One of the major concerns about the economy this year was the risk of double deficits (current account deficit and budget deficit) reaching destabilizing levels. However, as the economic management has evolved towards a rational basis after the elections, we observe a decrease in these risks. The data so far indicate that although the deficits continue, they are less likely to rise to disruptive levels.
First of all, in the September balance of payments figures released at the beginning of the week, we saw that the current account balance gave a surplus of USD 1.9 billion. Of course, the 12-month current account deficit is still quite high at USD 51.5 billion. However, let’s remember that this figure was USD 59.7 billion in May. In September, thanks to the current account surplus and a net inflow of USD 5.6 billion from the financial account, official reserves increased by USD 7.7 billion. (The net errors and omissions figure, which showed very high plus or minus values in previous months, gave a surplus of only 208 million dollars this month.)

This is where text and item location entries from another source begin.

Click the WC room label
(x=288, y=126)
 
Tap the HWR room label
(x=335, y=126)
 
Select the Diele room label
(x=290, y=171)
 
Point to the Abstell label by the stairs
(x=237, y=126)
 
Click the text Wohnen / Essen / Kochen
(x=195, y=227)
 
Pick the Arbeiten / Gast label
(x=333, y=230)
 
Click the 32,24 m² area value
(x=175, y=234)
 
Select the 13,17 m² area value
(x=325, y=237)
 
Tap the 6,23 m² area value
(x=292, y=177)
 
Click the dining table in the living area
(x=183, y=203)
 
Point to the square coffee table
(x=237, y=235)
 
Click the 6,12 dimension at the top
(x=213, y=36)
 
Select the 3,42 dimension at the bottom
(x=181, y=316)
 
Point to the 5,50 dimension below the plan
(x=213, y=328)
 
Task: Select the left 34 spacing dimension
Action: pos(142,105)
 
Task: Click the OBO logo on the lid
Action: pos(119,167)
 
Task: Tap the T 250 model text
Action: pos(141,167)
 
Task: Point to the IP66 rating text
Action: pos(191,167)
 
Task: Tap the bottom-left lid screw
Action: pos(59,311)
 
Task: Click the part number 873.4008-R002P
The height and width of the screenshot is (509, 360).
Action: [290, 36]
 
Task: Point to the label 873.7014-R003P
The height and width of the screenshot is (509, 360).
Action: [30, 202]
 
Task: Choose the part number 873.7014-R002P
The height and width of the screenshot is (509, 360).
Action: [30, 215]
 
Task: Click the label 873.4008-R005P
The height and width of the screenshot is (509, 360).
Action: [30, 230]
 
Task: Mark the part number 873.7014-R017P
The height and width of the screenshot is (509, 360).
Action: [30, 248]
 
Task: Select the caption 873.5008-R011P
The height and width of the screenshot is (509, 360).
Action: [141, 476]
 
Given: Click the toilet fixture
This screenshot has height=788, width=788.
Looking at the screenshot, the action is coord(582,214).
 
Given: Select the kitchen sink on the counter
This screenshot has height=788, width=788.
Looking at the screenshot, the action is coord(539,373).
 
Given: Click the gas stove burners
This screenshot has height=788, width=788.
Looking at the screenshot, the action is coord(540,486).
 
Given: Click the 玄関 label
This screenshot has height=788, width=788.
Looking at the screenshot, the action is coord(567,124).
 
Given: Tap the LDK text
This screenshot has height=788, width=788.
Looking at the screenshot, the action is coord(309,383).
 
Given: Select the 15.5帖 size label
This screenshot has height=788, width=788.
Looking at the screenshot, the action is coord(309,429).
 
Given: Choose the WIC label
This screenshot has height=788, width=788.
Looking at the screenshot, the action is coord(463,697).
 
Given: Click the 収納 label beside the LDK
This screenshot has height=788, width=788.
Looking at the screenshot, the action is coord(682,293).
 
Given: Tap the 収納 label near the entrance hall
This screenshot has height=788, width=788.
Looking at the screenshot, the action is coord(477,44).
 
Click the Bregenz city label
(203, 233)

Foreign trade data and official reserve figures for October also suggest that even if there is a current account deficit this month, its size will be quite small. The fact that exports increased by 7.4 percent this month while imports rose by 1.3 percent is also positive, especially given the prevailing global conditions.
Yesterday’s October budget figures show that the budget deficit continues to remain below forecasts. When I say forecasts, I am of course referring to the realization estimate of 1.6 trillion in the Medium-Term-Plan. Otherwise, the deficit target of TRY 659 billion at the beginning of the year will be exceeded. At the end of the first 10 months, the cumulative deficit has already reached TRY 608 billion.
The main reason why the budget came in better than expected is that tax revenues continued to increase at high rates. Almost all of the sub-items of tax revenues, which increased by 125 percent this month, showed high-rated increases. (The highest increase is in oil and natural gas SCT.)
In November, another high corporate tax will prevent the deficit from increasing. On the other hand, the 100 percent increase in expenditures is not very favorable. However, let’s not forget that some of these expenditures are necessary expenditures due to the earthquake disaster. Nevertheless, it seems that the budget deficit projected in the MTP for this year and next year will not be as high as 6.4 percent of GDP.
In the meantime, for a few days now, we have been seeing reports that “exchange rates are rising”. However, I have not seen any serious deviation from the now almost official managed float regime, which is based on the depreciation of the TL over time. Since the introduction of this regime in early September, the basket exchange rate has increased by 7 percent. This devaluation rate, although below the inflation rate in the same period, will have some stabilizing effect on both export pricing and import demand.
Moreover, this controlled devaluation also eliminates the expectation of a “sharp” correction in exchange rates after the local elections. On the other hand, even if the continued, albeit slow, depreciation of the TRY delays the return to TRY of investors who are still positioned in FX, at least the transition from TRY to these assets has been blocked with rising TRY interest rates. At the same time, it will not be surprising that foreign investor inflows will begin as TRY interest rates increase to rational levels.